In the same way, though the brahmana may be Brahman realized, they can become impure in an instant if they remove themselves from devotion to Rama. How is this possible? If you see the spiritual equality of all beings, doesn’t that mean you have purity in vision? The complete understanding of spirituality is Bhagavan. Brahman comes from Bhagavan. It is one thing if a person doesn’t yet know the complete feature of God in His transcendental body. The warning here is for one who turns their back on Rama, who abandons Him.
It’s interesting that the poet didn’t mention other gods of the Vedic tradition. Bhagavan is known as brahmanya-devaya, or the worshipable deity of the brahmana class, which are like priests. Still, it is possible for a brahmana to worship other devas, who are not Bhagavan. The same principle applies, as one is turning their back on Rama. Even the other devas know from where their power comes. They are able to grant benedictions to their worshipers only through the sanction of the Supreme Lord.
sa tayā śraddhayā yuktas
labhate ca tataḥ kāmān
mayaiva vihitān hi tān
“Endowed with such a faith, he seeks favors of a particular demigod and obtains his desires.

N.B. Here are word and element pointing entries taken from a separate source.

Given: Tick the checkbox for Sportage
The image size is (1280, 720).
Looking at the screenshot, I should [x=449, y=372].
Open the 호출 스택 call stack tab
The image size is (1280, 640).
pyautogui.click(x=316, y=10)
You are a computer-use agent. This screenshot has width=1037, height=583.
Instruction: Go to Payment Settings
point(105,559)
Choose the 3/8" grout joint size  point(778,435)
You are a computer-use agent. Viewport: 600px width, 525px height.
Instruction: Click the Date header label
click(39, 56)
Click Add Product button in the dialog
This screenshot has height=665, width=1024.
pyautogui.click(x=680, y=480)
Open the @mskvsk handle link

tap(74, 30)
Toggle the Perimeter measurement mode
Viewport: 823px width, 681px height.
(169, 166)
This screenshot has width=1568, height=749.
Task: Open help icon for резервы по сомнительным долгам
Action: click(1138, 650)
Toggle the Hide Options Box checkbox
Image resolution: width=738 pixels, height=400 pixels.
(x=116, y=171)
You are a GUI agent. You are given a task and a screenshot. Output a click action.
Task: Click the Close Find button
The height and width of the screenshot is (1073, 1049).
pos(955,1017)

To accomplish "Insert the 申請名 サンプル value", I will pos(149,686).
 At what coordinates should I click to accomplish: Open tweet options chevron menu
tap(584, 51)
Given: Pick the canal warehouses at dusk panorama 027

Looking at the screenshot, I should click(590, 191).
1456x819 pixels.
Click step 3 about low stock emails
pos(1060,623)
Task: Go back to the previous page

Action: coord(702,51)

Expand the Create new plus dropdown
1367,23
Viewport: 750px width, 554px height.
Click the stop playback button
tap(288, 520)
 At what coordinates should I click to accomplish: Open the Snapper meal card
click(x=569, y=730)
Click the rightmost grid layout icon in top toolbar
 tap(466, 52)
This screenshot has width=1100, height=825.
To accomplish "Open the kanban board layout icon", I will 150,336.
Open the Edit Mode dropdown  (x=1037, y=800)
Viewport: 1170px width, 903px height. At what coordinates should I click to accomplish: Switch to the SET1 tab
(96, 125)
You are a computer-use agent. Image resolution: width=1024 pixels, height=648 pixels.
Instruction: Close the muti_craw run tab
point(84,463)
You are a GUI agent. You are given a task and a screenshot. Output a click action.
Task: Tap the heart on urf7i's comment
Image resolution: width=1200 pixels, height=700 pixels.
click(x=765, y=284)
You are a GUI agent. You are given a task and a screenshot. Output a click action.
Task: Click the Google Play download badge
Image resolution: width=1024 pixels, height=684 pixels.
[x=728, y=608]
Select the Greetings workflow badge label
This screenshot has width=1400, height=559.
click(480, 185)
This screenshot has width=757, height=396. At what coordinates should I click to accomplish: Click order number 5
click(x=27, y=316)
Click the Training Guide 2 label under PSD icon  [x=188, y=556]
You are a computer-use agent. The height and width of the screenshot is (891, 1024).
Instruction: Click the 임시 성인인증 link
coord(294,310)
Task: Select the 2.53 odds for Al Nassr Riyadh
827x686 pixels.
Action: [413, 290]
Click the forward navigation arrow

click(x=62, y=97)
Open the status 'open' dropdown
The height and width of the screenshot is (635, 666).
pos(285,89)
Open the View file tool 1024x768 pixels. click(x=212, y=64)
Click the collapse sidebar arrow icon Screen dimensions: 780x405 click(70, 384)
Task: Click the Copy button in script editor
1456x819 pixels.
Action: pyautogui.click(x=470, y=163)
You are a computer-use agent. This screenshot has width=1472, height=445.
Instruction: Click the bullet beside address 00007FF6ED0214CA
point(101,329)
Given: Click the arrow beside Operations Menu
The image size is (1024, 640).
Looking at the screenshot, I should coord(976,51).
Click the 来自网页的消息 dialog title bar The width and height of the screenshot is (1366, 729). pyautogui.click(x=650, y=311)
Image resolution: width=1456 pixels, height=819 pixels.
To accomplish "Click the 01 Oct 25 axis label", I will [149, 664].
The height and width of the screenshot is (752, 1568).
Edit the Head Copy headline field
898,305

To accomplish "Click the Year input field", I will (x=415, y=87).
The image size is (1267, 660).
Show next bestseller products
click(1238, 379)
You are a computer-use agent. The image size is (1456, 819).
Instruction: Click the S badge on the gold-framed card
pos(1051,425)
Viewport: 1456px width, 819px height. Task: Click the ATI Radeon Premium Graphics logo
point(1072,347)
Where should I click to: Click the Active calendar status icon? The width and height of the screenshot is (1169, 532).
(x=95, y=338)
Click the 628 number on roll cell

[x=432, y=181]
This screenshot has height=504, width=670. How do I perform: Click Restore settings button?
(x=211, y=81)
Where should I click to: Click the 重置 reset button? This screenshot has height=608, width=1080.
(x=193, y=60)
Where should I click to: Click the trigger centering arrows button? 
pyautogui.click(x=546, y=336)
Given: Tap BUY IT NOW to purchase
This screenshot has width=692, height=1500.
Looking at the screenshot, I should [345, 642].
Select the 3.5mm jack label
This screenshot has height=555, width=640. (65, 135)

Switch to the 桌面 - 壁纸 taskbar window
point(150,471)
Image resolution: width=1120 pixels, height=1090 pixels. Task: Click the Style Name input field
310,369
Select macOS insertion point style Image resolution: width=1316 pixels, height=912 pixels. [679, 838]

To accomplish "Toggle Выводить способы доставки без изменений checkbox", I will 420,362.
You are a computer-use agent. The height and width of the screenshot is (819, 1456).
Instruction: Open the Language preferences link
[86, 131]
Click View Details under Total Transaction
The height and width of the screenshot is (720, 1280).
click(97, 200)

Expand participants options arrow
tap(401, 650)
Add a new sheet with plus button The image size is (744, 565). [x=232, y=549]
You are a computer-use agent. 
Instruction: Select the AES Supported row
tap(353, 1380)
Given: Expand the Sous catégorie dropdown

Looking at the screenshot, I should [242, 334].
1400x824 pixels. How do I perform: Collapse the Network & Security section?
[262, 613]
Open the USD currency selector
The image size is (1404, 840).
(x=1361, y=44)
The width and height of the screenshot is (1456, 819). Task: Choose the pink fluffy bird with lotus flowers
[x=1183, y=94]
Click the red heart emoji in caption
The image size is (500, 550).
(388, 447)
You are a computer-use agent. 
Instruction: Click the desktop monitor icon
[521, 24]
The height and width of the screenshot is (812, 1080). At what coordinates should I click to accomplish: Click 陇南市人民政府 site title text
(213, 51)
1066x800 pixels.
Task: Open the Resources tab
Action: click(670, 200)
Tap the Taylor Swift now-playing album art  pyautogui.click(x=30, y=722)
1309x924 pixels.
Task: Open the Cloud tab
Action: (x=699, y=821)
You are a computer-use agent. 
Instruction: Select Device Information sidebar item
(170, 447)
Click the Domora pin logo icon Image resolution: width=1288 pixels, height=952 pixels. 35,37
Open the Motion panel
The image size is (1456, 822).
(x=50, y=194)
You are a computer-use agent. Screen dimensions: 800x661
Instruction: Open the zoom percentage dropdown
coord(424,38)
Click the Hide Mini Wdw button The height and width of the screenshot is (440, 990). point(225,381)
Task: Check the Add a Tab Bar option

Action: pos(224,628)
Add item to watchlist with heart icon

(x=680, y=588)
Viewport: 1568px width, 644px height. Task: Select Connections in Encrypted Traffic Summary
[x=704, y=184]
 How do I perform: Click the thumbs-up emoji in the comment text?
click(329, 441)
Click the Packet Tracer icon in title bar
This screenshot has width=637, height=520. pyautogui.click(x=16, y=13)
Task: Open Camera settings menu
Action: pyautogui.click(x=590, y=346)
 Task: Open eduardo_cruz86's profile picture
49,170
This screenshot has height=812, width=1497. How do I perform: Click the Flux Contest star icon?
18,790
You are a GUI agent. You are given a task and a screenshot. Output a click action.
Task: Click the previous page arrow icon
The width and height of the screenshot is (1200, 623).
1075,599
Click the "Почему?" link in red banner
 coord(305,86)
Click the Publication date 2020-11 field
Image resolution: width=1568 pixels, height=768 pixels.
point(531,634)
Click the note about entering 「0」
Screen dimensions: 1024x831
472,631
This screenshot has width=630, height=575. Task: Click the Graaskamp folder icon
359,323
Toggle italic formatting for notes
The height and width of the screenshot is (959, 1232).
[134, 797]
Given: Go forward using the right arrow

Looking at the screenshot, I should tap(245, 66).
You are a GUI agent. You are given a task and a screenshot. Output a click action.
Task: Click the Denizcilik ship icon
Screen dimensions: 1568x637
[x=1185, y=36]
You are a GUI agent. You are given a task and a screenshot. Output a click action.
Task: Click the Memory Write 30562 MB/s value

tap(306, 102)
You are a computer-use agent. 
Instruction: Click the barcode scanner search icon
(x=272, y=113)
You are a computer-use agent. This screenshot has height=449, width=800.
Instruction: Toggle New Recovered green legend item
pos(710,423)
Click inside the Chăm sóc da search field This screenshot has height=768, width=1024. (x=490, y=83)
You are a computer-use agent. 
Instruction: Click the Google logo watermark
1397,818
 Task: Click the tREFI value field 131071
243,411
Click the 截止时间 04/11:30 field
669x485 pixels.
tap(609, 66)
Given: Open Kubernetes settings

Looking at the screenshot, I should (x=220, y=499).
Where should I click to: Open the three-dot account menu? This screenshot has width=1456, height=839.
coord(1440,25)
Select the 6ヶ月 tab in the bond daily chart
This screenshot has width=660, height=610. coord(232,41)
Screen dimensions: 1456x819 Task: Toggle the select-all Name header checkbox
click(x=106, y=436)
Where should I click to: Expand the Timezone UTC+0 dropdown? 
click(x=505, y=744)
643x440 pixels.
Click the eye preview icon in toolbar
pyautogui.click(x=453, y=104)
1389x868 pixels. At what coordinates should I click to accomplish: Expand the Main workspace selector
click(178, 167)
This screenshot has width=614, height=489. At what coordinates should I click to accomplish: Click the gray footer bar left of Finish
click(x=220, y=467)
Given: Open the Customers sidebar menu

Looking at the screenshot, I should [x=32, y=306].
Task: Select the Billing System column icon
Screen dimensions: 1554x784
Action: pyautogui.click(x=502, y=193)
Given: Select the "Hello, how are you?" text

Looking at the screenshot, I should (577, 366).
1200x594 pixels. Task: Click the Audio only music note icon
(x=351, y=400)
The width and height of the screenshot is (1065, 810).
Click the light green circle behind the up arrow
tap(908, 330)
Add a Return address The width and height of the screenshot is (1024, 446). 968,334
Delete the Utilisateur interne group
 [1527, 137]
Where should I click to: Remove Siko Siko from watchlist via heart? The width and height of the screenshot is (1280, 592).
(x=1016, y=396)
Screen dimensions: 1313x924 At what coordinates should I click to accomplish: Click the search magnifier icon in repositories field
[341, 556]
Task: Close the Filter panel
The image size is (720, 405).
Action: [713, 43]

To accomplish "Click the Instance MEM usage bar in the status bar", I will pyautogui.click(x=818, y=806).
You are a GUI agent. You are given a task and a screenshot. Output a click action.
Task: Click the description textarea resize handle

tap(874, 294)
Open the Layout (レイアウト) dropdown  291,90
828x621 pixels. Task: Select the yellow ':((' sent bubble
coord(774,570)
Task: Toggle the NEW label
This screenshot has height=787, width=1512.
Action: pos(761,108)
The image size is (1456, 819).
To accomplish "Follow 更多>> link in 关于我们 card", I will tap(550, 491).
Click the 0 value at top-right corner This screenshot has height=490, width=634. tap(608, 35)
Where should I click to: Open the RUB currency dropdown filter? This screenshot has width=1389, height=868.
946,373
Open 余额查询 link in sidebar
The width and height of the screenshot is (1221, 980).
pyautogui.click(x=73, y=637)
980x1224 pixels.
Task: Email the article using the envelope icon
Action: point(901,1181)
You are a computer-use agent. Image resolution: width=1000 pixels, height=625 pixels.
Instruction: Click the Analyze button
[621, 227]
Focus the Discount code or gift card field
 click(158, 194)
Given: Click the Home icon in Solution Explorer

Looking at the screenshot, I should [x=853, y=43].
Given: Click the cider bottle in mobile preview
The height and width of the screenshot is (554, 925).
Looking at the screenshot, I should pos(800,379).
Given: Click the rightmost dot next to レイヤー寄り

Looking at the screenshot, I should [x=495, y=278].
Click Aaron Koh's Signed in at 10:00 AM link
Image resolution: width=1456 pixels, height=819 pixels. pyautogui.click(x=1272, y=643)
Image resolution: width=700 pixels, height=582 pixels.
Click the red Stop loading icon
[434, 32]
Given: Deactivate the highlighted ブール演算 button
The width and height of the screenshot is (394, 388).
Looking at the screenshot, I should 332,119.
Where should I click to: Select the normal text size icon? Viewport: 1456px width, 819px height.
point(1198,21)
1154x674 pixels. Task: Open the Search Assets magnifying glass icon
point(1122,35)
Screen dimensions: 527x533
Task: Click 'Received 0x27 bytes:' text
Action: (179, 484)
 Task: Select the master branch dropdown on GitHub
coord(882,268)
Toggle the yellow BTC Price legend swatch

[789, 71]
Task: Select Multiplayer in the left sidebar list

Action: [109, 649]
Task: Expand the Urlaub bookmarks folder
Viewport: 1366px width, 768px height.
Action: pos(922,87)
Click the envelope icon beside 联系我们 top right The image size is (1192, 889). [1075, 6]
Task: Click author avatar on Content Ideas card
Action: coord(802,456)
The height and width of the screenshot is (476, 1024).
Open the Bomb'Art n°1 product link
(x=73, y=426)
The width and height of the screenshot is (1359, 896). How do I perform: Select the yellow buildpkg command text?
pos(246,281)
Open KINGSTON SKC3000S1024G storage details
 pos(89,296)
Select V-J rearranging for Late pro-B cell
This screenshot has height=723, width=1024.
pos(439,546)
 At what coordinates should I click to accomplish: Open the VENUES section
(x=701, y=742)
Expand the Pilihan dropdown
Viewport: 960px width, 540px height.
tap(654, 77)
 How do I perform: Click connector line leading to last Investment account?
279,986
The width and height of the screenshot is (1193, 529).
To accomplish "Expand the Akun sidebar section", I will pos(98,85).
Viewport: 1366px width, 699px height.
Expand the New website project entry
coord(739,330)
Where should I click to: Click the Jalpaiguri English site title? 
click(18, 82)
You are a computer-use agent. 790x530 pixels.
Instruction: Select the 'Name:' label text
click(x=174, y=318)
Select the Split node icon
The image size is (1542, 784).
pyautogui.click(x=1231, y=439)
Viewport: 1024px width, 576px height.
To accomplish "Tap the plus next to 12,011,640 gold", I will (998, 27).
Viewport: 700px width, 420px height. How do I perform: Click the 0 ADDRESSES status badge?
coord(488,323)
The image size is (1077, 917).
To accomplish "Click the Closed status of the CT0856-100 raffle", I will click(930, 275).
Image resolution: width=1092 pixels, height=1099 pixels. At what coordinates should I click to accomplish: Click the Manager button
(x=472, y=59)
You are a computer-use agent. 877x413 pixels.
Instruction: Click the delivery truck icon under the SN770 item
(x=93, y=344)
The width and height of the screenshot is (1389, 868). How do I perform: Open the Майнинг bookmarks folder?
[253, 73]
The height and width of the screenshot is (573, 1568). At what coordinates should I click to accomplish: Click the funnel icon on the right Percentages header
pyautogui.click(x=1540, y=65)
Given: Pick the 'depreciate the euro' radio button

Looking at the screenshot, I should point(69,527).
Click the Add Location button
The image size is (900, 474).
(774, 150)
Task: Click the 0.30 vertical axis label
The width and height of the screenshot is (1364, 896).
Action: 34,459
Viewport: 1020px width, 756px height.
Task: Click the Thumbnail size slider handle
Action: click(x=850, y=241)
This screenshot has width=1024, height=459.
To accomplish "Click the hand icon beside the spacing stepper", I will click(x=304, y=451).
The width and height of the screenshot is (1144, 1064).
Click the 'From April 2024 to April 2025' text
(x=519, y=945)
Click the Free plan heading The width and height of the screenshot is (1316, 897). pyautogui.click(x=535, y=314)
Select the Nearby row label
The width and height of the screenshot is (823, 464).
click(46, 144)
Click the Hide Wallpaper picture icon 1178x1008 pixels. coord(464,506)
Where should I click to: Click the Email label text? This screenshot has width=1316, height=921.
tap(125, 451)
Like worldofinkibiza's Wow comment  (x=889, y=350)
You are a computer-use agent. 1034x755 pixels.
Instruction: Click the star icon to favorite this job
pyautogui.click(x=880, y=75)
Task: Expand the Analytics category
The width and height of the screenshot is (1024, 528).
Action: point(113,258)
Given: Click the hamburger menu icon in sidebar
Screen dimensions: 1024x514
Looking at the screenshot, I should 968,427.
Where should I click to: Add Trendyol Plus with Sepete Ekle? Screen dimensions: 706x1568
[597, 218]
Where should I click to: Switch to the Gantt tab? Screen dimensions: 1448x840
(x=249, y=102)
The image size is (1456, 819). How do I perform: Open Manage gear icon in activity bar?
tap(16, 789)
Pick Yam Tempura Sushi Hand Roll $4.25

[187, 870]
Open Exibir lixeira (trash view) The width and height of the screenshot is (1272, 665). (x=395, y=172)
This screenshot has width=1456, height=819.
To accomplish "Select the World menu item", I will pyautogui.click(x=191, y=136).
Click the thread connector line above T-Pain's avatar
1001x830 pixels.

But in actuality these benefits are bestowed by Me alone.” (Lord Krishna, Bg. 7.22)
The devas are in a high position precisely because of their association with Bhagavan. Sometimes they forget, and they lose their power as a result. One time Indra, the king of heaven, challenged Rama in His form of Krishna. Indra sent torrential rainfall intended to devastate the village of Vrindavana. Krishna saved the day and Indra later repented. A similar incident occurred with Lord Brahma, the creator. He thought he could outsmart Krishna, but he too regretted his mistake later on.
The wise brahmana keeps their allegiance with Rama, who holds such brahmanas in high esteem. Teachers are required in society. Without instruction, man grows up to be no different than the animal. If the teacher has abandoned Rama, then there is a limit to what their students can learn. The students miss the chance to meet the true goal of life: love and devotion to God. As a real brahmana, Tulsidas properly explains where the power of the priestly class lies. It is in association with the all-powerful Rama.
Even the powerful demigods know,
That strength coming from Krishna so.
Tulsi to the brahmanas reminding,
That otherwise impurity finding.
Turning back on Rama a fool’s mistake,
Same impurity their students to take.
Teachers in society always required,
Most useful when by devotion inspired.